Plate-forme d’activation des Caspases-4/5, et -11 Le LPS (lipopolysaccharide) est la principale endotoxine produite par les bactéries Gram négatives. Il est l’un des plus puissants activateurs du système immunitaire inné. Il est composé de trois domaines : l’antigène O (un polymère de glycane répétitif), le Core (composant oligosaccharide, généralement heptose et acide ulosonique), et le Lipide A (un disaccharide phosphorylé de glucosamine décoré de multiples acides gras). Ce dernier est très conservé et est responsable de la toxicité du LPS. La mise en évidence du récepteur des LPS à la surface cellulaire, le TLR-4 ( Toll-like receptor 4 ), avait donné lieu au prix Nobel de physiologie ou médecine de 2011 [ 29 ]. Quelques années plus tard, la mise en évidence de l’activation directe, dans la cellule, de la Caspase-11 (chez la souris) et des Caspases-4/5 (chez l’homme) par le LPS fut une découverte inattendue et majeure [ 30 - 32 ]. Le LPS est transporté dans la cellule par des toxines bactériennes de type AB5, telles que la toxine du choléra. Le Lipide A se fixe directement sur le domaine CARD de la Caspase-11, ce qui est suffisant pour déclencher son oligomérisation et son activité catalytique.
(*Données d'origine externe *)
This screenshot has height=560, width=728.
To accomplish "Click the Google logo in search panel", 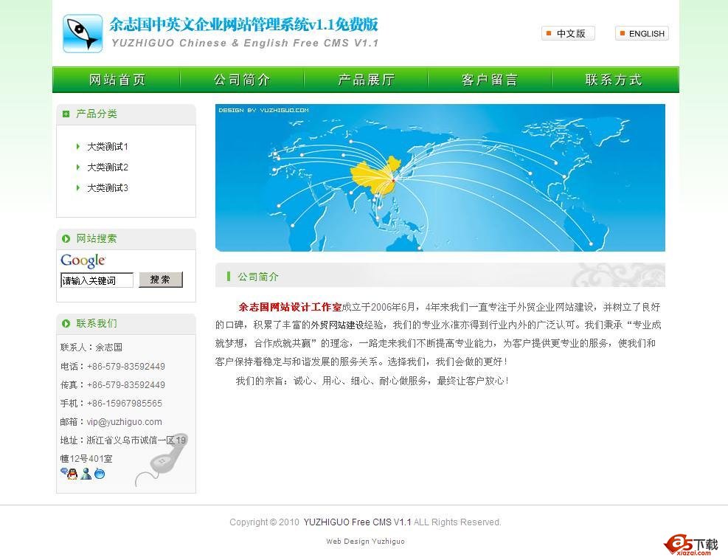I will 83,260.
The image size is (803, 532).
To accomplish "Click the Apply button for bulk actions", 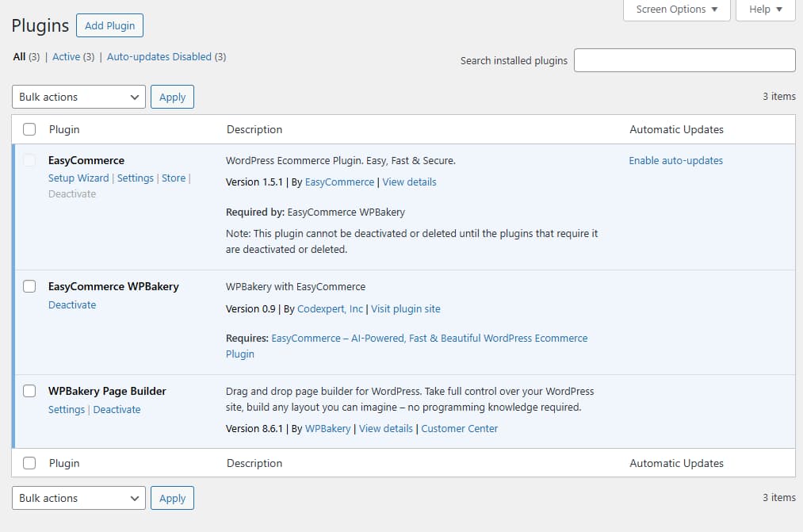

L’effet du LPS est similaire sur les orthologues humains de la Caspase-11, les Caspases-4 et -5, avec une affinité supérieure. Ainsi les Caspases-4/5/11 n’ont pas besoin d’interagir avec un NLR ( NOD-like receptor ) pour s’activer, et sont plutôt des récepteurs cytosoliques du LPS. Une fois activées, les Caspases-4/5/11, clivent directement la gasdermine D, ce qui déclenche l’insertion de son domaine N-terminal dans la membrane plasmique et conduit à la formation d’un pore (18 nm de diamètre interne) et à la mort cellulaire par pyroptose [ 16 , 17 ].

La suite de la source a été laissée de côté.